The General Assembly is considering a bill to require voters to present photo identification in order to be allowed to vote. Proponents of the bill say the ID requirement is necessary to protect the integrity of elections and stamp out voter fraud. Opponents claim that there is no significant evidence of in-person voter fraud and that the bill is simply an attempt to make it harder to vote for persons without ID who tend to be older, poorer and more minority than those with ID.
Putting aside the public policy debates, the voter ID bill has one significant problem: It violates the N.C. Constitution, which deliberately puts the issue of voter qualifications beyond the reach of the General Assembly. To understand how and why requires some knowledge of the history of North Carolina, including the crucial role of voting rights in North Carolina.
The current state constitution is the product of a post-Civil War Convention called in 1868 to rewrite the fundamental form of our government in light of what its Preamble calls “the preservation of the American Union” after four years of bloody conflict. Not surprisingly, elections and the extent of the voting franchise were critical elements of the new Constitution.
Indeed, the post-war General Assembly that called the Constitutional Convention required all delegates to take an oath not to require – or even propose – any educational or property qualification for voting.

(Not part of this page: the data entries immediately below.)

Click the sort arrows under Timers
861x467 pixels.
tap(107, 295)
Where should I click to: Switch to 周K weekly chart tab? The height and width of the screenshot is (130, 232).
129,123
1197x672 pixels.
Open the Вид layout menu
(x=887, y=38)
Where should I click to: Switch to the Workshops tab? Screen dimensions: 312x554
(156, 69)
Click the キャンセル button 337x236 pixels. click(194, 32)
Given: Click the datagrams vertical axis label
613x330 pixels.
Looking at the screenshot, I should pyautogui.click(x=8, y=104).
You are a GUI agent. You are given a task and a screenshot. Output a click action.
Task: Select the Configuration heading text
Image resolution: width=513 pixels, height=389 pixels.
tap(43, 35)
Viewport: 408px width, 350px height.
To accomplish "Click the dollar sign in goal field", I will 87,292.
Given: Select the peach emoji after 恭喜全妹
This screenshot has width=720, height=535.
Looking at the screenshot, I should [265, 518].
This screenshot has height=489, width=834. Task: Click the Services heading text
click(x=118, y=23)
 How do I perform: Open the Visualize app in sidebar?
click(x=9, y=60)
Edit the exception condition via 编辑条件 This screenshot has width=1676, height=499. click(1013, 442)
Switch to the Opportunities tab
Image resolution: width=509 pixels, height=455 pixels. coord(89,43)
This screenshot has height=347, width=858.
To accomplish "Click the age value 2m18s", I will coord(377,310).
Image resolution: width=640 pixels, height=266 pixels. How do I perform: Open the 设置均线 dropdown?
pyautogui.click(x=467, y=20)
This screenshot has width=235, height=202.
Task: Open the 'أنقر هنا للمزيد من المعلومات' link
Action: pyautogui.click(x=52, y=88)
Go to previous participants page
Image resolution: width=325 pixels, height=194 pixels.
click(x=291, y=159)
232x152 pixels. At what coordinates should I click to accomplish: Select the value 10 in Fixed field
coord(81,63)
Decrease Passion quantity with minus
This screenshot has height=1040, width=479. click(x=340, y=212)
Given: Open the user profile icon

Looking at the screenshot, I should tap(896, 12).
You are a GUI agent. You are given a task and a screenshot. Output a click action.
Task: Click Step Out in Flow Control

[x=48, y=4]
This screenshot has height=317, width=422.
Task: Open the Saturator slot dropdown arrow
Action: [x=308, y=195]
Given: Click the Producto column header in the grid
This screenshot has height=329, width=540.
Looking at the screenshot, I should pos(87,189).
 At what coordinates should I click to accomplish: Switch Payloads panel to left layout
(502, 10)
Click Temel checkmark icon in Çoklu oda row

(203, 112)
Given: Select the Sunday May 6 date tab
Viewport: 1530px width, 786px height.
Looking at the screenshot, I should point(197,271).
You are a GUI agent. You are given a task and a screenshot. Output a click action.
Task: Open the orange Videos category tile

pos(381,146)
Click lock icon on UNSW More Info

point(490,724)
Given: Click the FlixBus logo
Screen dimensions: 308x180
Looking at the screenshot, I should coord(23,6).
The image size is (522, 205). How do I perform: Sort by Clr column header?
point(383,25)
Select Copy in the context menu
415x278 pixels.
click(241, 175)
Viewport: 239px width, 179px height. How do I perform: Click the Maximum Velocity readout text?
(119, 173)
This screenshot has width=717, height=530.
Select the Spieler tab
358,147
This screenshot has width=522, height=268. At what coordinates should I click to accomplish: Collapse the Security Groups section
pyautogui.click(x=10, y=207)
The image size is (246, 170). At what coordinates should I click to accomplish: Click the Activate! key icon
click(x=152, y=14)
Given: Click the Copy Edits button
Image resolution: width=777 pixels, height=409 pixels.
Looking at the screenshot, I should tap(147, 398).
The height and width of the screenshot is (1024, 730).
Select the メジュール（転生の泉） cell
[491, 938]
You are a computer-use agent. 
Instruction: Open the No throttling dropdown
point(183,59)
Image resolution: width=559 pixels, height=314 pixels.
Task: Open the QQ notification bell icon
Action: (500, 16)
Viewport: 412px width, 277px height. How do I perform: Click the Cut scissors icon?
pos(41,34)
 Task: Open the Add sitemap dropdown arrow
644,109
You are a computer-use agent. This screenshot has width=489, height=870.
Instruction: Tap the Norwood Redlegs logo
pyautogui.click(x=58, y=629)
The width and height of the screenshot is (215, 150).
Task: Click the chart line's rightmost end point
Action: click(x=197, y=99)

Our Constitution’s very first Article is a “Declaration of Rights,” which, among other things, requires frequent and free elections and states categorically that “as political rights and privileges are not dependent upon or modified by property, no property qualification shall affect the right to vote or hold office.”
In addition to those general Declarations, our constitution has another Article, Article VI, devoted entirely to “Suffrage and Eligibility to Office.” That Article starts off by stating that every person born in the United States or who has been naturalized “and possessing the qualifications set out” in the Article “shall be entitled to vote at any election by the people of the State.”
The “qualifications” set out in the Article are minimal, requiring only a residency period, registration, and that the person not be a felon (unless restored to the rights of citizenship). No other qualifications are found in the Constitution.
The structure of the Constitution defines all the qualifications to vote and, therefore, puts additional qualifications outside the ambit of the General Assembly. Underscoring this interpretation is the fact that the Constitution explicitly allows the General Assembly to “enact general laws governing the registration of voters,” and there are pages of such laws in the North Carolina General Statutes. Voter qualifications, though, are off limits and, until voter ID recently popped up as an issue, the General Assembly had not sought to intrude into that arena.
Because the General Assembly has stayed out of the voter qualification business, the North Carolina courts have rarely had to weigh in on voting rights issues. The same, however, is not true of qualifications for office, which, interestingly, are governed by precisely the same narrow constitutional standards as voting qualifications. Tellingly, the North Carolina courts have a long history of striking down those laws.
As recently as 1992, our Supreme Court struck down the General Assembly’s “resign-to-run” statute that sought to require those seeking office to resign from their current offices. In ruling that the statute was unconstitutional, the court held that the General Assembly was “forbidden by the organic instrument,” meaning the North Carolina Constitution, from disqualifying any voter not disqualified by the Constitution from holding any office. Any additional qualification would require a constitutional amendment.
In that case, the Supreme Court was following its own precedent dating back at least to 1875 when it struck an additional residency requirement sought to be imposed by the General Assembly in a municipal election in Wilmington. The court held that requiring a voter to take an oath concerning his qualifications was constitutional, but anything beyond that was unconstitutional and a “practical denial of the right to register and vote” which was “framed upon the idea of making the ballot as difficult as possible.”
The voter ID bill now under consideration suffers from precisely the same infirmity. It seeks to add a qualification not found in the Constitution and, in doing so, tries to make access to the ballot difficult for those who do not meet the new requirement. As such, it is unconstitutional.
Press Millen is a trial lawyer in the Raleigh office of Womble Carlyle Sandridge & Rice, LLP.